- [TASK]: Every record below needs to be retyped exactly as it appears.

Records from a dataset
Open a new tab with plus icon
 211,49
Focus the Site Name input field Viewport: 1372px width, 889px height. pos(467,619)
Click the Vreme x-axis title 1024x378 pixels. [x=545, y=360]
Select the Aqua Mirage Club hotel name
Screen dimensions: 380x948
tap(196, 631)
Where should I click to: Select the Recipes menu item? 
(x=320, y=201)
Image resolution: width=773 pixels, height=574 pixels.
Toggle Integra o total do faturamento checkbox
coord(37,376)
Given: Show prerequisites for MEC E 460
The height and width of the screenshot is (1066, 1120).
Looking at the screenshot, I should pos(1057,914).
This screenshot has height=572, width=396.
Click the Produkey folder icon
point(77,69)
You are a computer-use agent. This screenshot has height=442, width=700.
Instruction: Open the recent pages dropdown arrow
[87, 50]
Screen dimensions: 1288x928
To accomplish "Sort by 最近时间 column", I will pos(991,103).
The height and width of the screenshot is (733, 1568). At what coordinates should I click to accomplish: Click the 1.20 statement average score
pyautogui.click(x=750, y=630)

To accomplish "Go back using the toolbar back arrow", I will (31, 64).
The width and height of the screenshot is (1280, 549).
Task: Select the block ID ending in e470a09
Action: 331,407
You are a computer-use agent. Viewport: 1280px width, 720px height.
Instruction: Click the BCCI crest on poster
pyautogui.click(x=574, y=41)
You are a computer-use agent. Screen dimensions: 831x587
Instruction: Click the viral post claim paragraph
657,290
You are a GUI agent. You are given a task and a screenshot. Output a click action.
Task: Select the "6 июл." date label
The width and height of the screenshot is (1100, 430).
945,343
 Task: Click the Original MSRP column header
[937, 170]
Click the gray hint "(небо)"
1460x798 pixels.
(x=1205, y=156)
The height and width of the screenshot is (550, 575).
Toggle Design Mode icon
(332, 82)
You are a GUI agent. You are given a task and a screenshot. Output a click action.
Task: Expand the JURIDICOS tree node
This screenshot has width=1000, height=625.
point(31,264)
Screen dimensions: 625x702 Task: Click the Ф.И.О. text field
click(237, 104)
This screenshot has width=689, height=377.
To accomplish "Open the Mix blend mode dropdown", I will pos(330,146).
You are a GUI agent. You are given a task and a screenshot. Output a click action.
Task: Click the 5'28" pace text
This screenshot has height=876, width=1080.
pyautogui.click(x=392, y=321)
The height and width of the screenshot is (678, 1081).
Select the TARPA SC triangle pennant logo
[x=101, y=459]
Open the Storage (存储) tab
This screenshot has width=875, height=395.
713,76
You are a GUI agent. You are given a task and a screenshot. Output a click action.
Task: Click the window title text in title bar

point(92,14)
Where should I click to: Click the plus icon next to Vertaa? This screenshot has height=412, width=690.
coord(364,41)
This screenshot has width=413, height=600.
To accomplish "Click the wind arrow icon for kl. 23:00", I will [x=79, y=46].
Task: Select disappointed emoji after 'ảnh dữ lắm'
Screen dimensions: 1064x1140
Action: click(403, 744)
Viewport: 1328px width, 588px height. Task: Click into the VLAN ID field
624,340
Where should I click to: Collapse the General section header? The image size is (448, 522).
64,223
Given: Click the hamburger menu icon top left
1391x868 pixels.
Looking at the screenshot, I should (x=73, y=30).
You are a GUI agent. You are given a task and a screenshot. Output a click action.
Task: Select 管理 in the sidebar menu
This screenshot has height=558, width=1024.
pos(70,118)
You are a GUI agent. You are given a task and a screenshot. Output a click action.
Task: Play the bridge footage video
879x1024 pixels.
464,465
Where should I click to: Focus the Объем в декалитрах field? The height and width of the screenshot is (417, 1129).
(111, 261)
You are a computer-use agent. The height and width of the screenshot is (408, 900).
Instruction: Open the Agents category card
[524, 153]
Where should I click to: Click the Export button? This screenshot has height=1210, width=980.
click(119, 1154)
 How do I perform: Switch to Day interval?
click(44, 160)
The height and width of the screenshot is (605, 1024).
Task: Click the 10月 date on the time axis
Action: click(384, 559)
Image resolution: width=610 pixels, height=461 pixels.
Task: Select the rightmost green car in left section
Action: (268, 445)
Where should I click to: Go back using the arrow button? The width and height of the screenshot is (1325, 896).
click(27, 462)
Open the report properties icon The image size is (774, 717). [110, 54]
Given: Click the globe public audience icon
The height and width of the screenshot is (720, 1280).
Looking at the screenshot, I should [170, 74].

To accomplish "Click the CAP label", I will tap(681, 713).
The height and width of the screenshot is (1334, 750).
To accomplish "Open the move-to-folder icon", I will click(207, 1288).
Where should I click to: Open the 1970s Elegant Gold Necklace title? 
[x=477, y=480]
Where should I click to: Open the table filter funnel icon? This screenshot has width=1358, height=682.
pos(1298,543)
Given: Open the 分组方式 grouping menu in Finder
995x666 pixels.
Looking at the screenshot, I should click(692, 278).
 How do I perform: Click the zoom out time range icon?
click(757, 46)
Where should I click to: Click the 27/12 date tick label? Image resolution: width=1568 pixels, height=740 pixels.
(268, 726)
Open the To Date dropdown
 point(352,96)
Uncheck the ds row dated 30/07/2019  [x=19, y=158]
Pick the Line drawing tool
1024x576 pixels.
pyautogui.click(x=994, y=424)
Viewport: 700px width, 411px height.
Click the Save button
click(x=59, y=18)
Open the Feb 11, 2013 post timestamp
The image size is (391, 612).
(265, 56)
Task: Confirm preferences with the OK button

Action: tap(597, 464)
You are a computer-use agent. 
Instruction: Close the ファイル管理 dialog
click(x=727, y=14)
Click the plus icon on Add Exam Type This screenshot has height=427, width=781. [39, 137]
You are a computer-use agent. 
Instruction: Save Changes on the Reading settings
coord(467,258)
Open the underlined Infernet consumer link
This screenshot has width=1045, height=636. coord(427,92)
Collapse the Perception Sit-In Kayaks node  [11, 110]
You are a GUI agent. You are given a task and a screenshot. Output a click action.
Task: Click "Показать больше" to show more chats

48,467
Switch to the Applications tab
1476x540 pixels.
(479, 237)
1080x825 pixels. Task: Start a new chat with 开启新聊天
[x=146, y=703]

- [RESULT FOR THIS TASK]:
Open a new tab with plus icon
 211,49
Focus the Site Name input field Viewport: 1372px width, 889px height. pos(467,619)
Click the Vreme x-axis title 1024x378 pixels. [x=545, y=360]
Select the Aqua Mirage Club hotel name
Screen dimensions: 380x948
tap(196, 631)
Where should I click to: Select the Recipes menu item? 
(x=320, y=201)
Image resolution: width=773 pixels, height=574 pixels.
Toggle Integra o total do faturamento checkbox
coord(37,376)
Given: Show prerequisites for MEC E 460
The height and width of the screenshot is (1066, 1120).
Looking at the screenshot, I should pos(1057,914).
This screenshot has height=572, width=396.
Click the Produkey folder icon
point(77,69)
You are a computer-use agent. This screenshot has height=442, width=700.
Instruction: Open the recent pages dropdown arrow
[87, 50]
Screen dimensions: 1288x928
To accomplish "Sort by 最近时间 column", I will pos(991,103).
The height and width of the screenshot is (733, 1568). At what coordinates should I click to accomplish: Click the 1.20 statement average score
pyautogui.click(x=750, y=630)

To accomplish "Go back using the toolbar back arrow", I will (31, 64).
The width and height of the screenshot is (1280, 549).
Task: Select the block ID ending in e470a09
Action: 331,407
You are a computer-use agent. Viewport: 1280px width, 720px height.
Instruction: Click the BCCI crest on poster
pyautogui.click(x=574, y=41)
You are a computer-use agent. Screen dimensions: 831x587
Instruction: Click the viral post claim paragraph
657,290
You are a GUI agent. You are given a task and a screenshot. Output a click action.
Task: Select the "6 июл." date label
The width and height of the screenshot is (1100, 430).
945,343
 Task: Click the Original MSRP column header
[937, 170]
Click the gray hint "(небо)"
1460x798 pixels.
(x=1205, y=156)
The height and width of the screenshot is (550, 575).
Toggle Design Mode icon
(332, 82)
You are a GUI agent. You are given a task and a screenshot. Output a click action.
Task: Expand the JURIDICOS tree node
This screenshot has width=1000, height=625.
point(31,264)
Screen dimensions: 625x702 Task: Click the Ф.И.О. text field
click(237, 104)
This screenshot has width=689, height=377.
To accomplish "Open the Mix blend mode dropdown", I will pos(330,146).
You are a GUI agent. You are given a task and a screenshot. Output a click action.
Task: Click the 5'28" pace text
This screenshot has height=876, width=1080.
pyautogui.click(x=392, y=321)
The height and width of the screenshot is (678, 1081).
Select the TARPA SC triangle pennant logo
[x=101, y=459]
Open the Storage (存储) tab
This screenshot has width=875, height=395.
713,76
You are a GUI agent. You are given a task and a screenshot. Output a click action.
Task: Click the window title text in title bar

point(92,14)
Where should I click to: Click the plus icon next to Vertaa? This screenshot has height=412, width=690.
coord(364,41)
This screenshot has width=413, height=600.
To accomplish "Click the wind arrow icon for kl. 23:00", I will [x=79, y=46].
Task: Select disappointed emoji after 'ảnh dữ lắm'
Screen dimensions: 1064x1140
Action: click(403, 744)
Viewport: 1328px width, 588px height. Task: Click into the VLAN ID field
624,340
Where should I click to: Collapse the General section header? The image size is (448, 522).
64,223
Given: Click the hamburger menu icon top left
1391x868 pixels.
Looking at the screenshot, I should (x=73, y=30).
You are a GUI agent. You are given a task and a screenshot. Output a click action.
Task: Select 管理 in the sidebar menu
This screenshot has height=558, width=1024.
pos(70,118)
You are a GUI agent. You are given a task and a screenshot. Output a click action.
Task: Play the bridge footage video
879x1024 pixels.
464,465
Where should I click to: Focus the Объем в декалитрах field? The height and width of the screenshot is (417, 1129).
(111, 261)
You are a computer-use agent. The height and width of the screenshot is (408, 900).
Instruction: Open the Agents category card
[524, 153]
Where should I click to: Click the Export button? This screenshot has height=1210, width=980.
click(119, 1154)
 How do I perform: Switch to Day interval?
click(44, 160)
The height and width of the screenshot is (605, 1024).
Task: Click the 10月 date on the time axis
Action: click(384, 559)
Image resolution: width=610 pixels, height=461 pixels.
Task: Select the rightmost green car in left section
Action: (268, 445)
Where should I click to: Go back using the arrow button? The width and height of the screenshot is (1325, 896).
click(27, 462)
Open the report properties icon The image size is (774, 717). [110, 54]
Given: Click the globe public audience icon
The height and width of the screenshot is (720, 1280).
Looking at the screenshot, I should [170, 74].

To accomplish "Click the CAP label", I will tap(681, 713).
The height and width of the screenshot is (1334, 750).
To accomplish "Open the move-to-folder icon", I will click(207, 1288).
Where should I click to: Open the 1970s Elegant Gold Necklace title? 
[x=477, y=480]
Where should I click to: Open the table filter funnel icon? This screenshot has width=1358, height=682.
pos(1298,543)
Given: Open the 分组方式 grouping menu in Finder
995x666 pixels.
Looking at the screenshot, I should click(692, 278).
 How do I perform: Click the zoom out time range icon?
click(757, 46)
Where should I click to: Click the 27/12 date tick label? Image resolution: width=1568 pixels, height=740 pixels.
(268, 726)
Open the To Date dropdown
 point(352,96)
Uncheck the ds row dated 30/07/2019  [x=19, y=158]
Pick the Line drawing tool
1024x576 pixels.
pyautogui.click(x=994, y=424)
Viewport: 700px width, 411px height.
Click the Save button
click(x=59, y=18)
Open the Feb 11, 2013 post timestamp
The image size is (391, 612).
(265, 56)
Task: Confirm preferences with the OK button

Action: tap(597, 464)
You are a computer-use agent. 
Instruction: Close the ファイル管理 dialog
click(x=727, y=14)
Click the plus icon on Add Exam Type This screenshot has height=427, width=781. [39, 137]
You are a computer-use agent. 
Instruction: Save Changes on the Reading settings
coord(467,258)
Open the underlined Infernet consumer link
This screenshot has width=1045, height=636. coord(427,92)
Collapse the Perception Sit-In Kayaks node  [11, 110]
You are a GUI agent. You are given a task and a screenshot. Output a click action.
Task: Click "Показать больше" to show more chats

48,467
Switch to the Applications tab
1476x540 pixels.
(479, 237)
1080x825 pixels. Task: Start a new chat with 开启新聊天
[x=146, y=703]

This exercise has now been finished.